Overview

Using an english corpus gathered online, we perform a brief EDA on the text data.

The data

Using a dataset that consists of folders from multiple languages, we extract The English folder has three text files (blog,news,twitter). Each file has text gathered from that source type.

Twitter.txt:

  • File size
set.seed(69)
file.info("data\\en_US.twitter.txt")$size/(2^20)
## [1] 159.3641
  • Number of lines
con <- file("data\\en_US.twitter.txt", "r")
twitter<-readLines(con)
close(con)

length(twitter)
## [1] 2360148
  • Number of words
sum(sapply(strsplit(twitter, " "), length))+length(twitter)
## [1] 32733691

News.txt:

  • File size
## [1] 196.2775
  • Number of lines
## [1] 77259
  • Number of words
## [1] 2721228

Blogs.txt:

  • File size
## [1] 200.4242
  • Number of lines
## [1] 899288
  • Number of words
## [1] 38233419

Sampling

The files present a huge size which will be problematic doing statistical operations on the files (calculation frequencies , N-grams, sorting ..)
So we decided to create samples and save to new files.

sav<-function(var,file,n)
{
    dir<-paste0("data\\",file,"_sample.txt")
    con<-file(dir,"w")
    var<-sample(var,n)
    writeLines(var,con)
    close(con)
    var
}

twitter<-sav(twitter,"twitter",50000)
blogs<-sav(blogs,"blogs",50000)
news<-sav(news,"news",50000)

Now that we have reduced the size of our data files to just 50,000 lines each , it will be easier to compure the characteristics.

blogs[14]
## [1] "1120 N. Ashland (just get off Division & head dirty south)"

in the blogs file, we noticed the ’ character is encoded as ’ for some reason. so we try to correct that.

blogs<-gsub("’","'",blogs)

W take a very brief look at the first line of every sample:

twitter[1]
## [1] "Woo-hoo! Now the real fun starts! ;) RT : Hooray! My new passport arrived!!"
news[1]
## [1] "Saturday's forecast calls for partly sunny skies with a high near 55. At night, plan for clouds and a low around 40."
blogs[5]
## [1] "On Friday the National Portrait Gallery sent a letter of claim to a certain Derrick Coetzee, an American software developer at Microsoft. The NPG complains that Coetzee has uploaded more than 3,300 of their photos to Wikipedia. Coetzee does not deny that since joining Wikipedia in 2003 he has found it â\200\230strangely addicting'."

Interpretation

We notice on one hand hand that the Twitter text has typos, abbreviations, and other apperances of words that don’t belong to the english dictionary , which can mislead our English prediction model.
On the other hand, the news data sample is oriented towards politics and economics and other popular news subjects with special vocabulary which isn’t related to the common English we want to train out model on

Decision

the blogs data sample seems the best fit as a training set for our English NLP model.

▶ DATA SUPPLIED:
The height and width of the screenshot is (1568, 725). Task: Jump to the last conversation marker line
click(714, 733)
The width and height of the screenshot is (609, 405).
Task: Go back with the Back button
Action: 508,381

▶ PROBLEMS:
A. Translate this sentence from the corpus write-up into Spanish: "Each file has text gathered from that source type."
B. Please set out every line of the listing as a numbered list, skipping blank lines.
The corpus write-up and the listing have no connection to each other.

▶ ANSWERS FOR THE EXERCISE:
A. Cada archivo contiene texto recopilado de ese tipo de fuente.

B.
1. The height and width of the screenshot is (1568, 725). Task: Jump to the last conversation marker line
2. click(714, 733)
3. The width and height of the screenshot is (609, 405).
4. Task: Go back with the Back button
5. Action: 508,381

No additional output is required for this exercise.